SUMMARY: NSR parallelism and concurrent sessions

From: Adrian Ho <adrianho_at_rotiprata.nii.ncb.gov.sg>
Date: Wed, 24 Apr 1996 19:36:20 +0800 (SGT)

Hi DU Mgrs!

I asked last Sat about the above subject matter and why my recovers were
going so slowly (original message quoted at the end of this message).
Many thanks to the following people who assisted in my hour of need:

Harald Lundberg <hl_at_tekla.fi>
Hellebo Knut <Knut.Hellebo_at_nho.hydro.com>
"Jeffrey S. Jewett" <spider_at_umd5.umd.edu>
Paul Rockwell <rockwell_at_rch.dec.com>

The reasons were actually quite simple (correct me if I'm way off base):

[1] Several savesets can be backed up in parallel, but they will always be
restored sequentially, both in spatial (/usr vs. /usr1) and temporal (6
Apr vs. 7 Apr) terms (ie. /usr _at_ 6 Apr, /usr1 _at_ 6 Apr, /usr _at_ 7 Apr,
/usr1 _at_ 7 Apr, sequentially in that order).

[2] Backups can use all tape devices simultaneously, while recovers will
only use one device at a time.

So what can be done to reduce recovery time in the future?

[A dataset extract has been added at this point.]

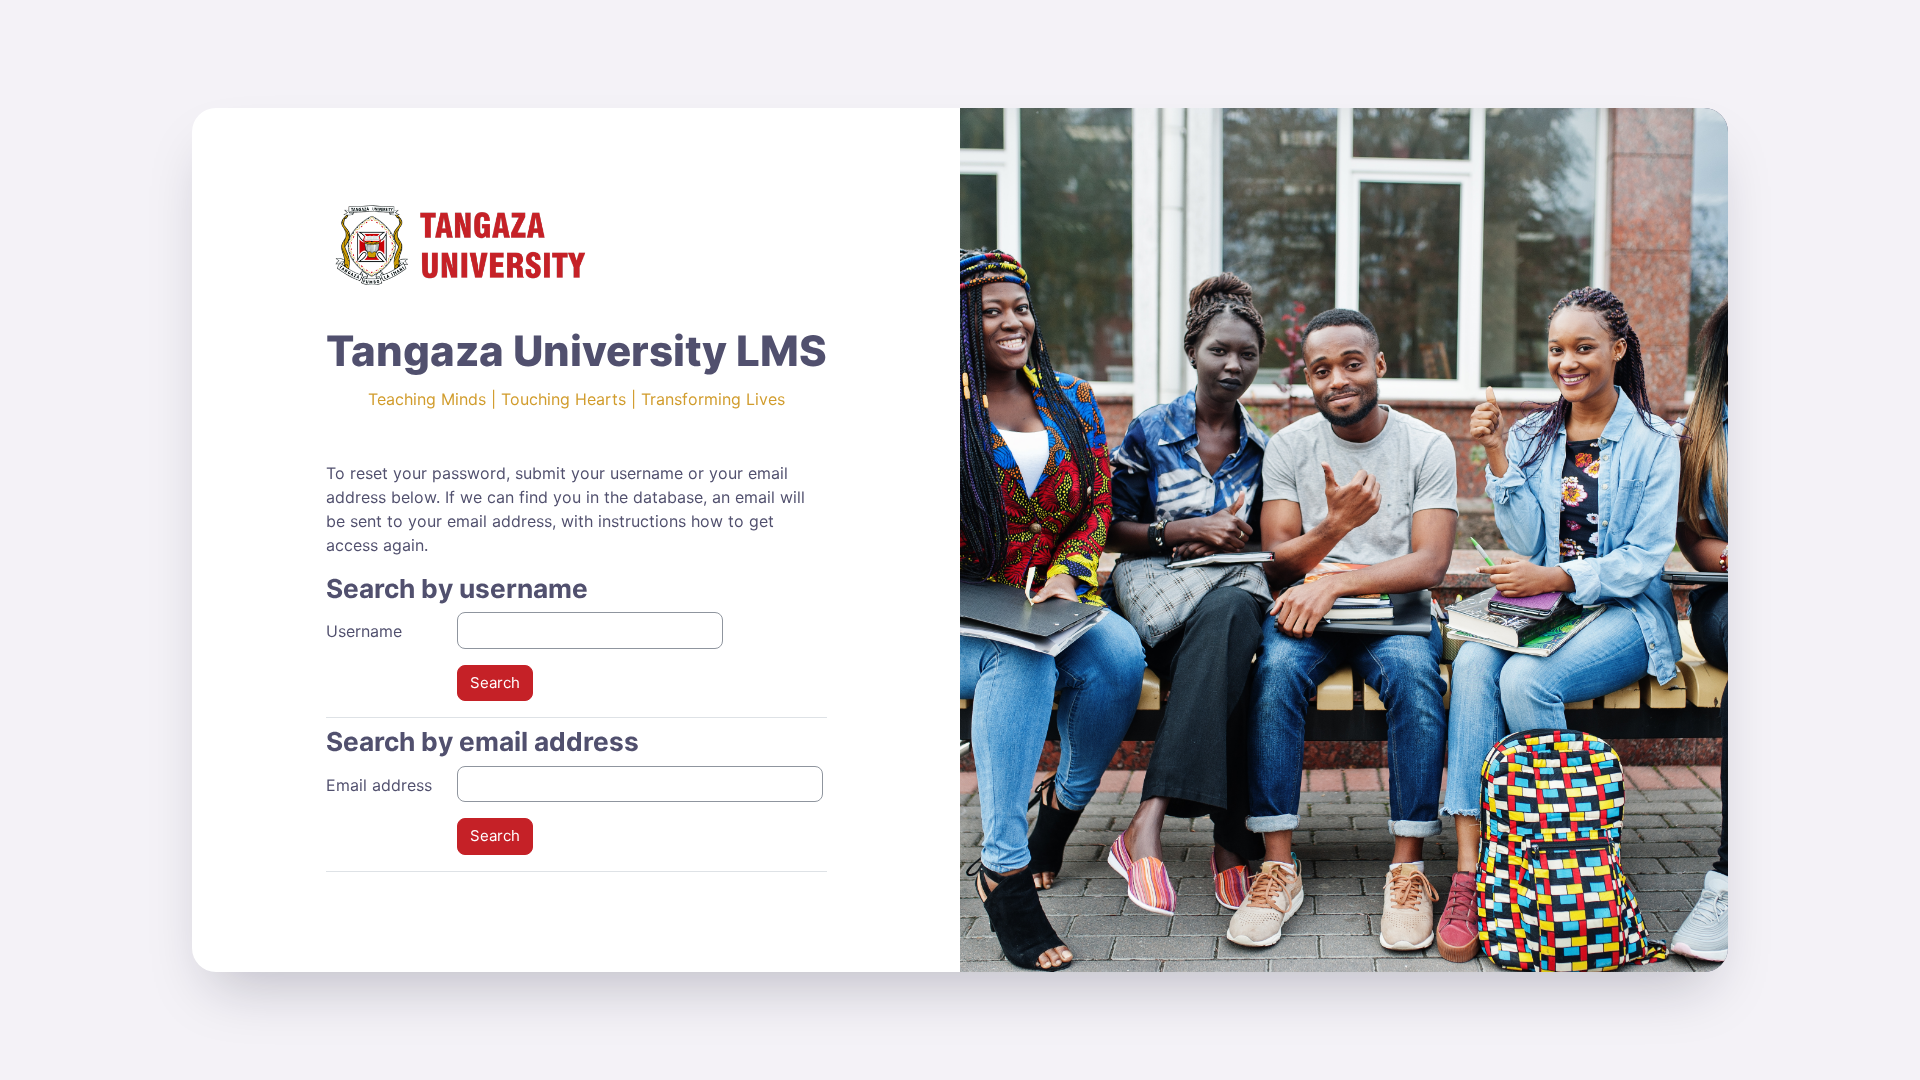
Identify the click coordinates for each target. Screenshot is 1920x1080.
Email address (379, 785)
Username (364, 631)
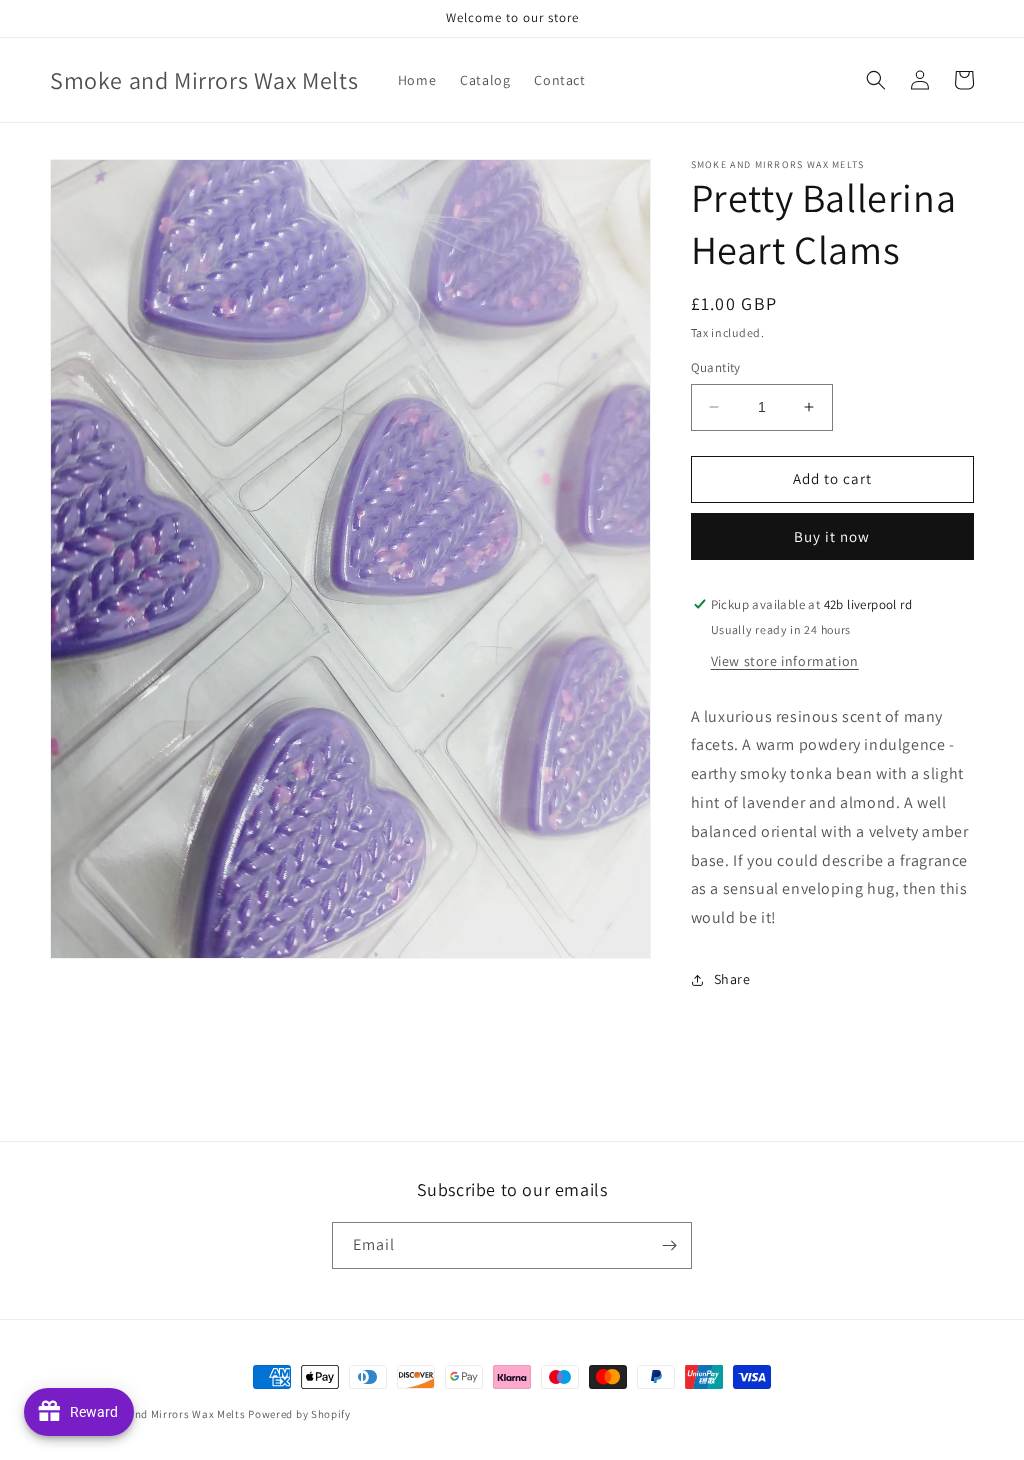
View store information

[1] Buy an jukebox, preferably the DLT variety. It won't chop all that
much time off an equivalent autoloader configuration, but it allows the
operator to go home and rest in peace, rather than wait around to change
tapes. Hellebo Knut was particularly insistent about this point, and I'm
grateful to him for that. 8-)

[2] Shrink/split up the file domains. Since the minimum set to restore
in the event of a disk failure (or a multi-disk failure with RAID) is an
entire file domain, the smaller they are, the less you'll have to
restore. In retrospect, an 8GB file domain was a bit much. 8-}

[3] Go RAID. This is personally embarrassing, as our 2100 already has an
entire StorageWorks RAID setup on-board. However, at the time of initial
installation, time and cost factors (mostly time) prompted me to set up
all drives as JBOD. Later on, as we started adding more drives, it became
"it ain't broke, and it's a helluva big task, so why fix it?" Of course,
if I had done it in the first place, I wouldn't be here now. 8-}

As for the parallelism/concurrency issue, reducing both to 1 would
certainly make the tape load sequence very predictable, and it might
reduce restore times by a significant amount, but it definitely would
lengthen backups, perhaps considerably.

All things said, I'll probably go with [1] and [2] above. [3]'s kinda
iffy for our situation -- I'll hafta think about it some more.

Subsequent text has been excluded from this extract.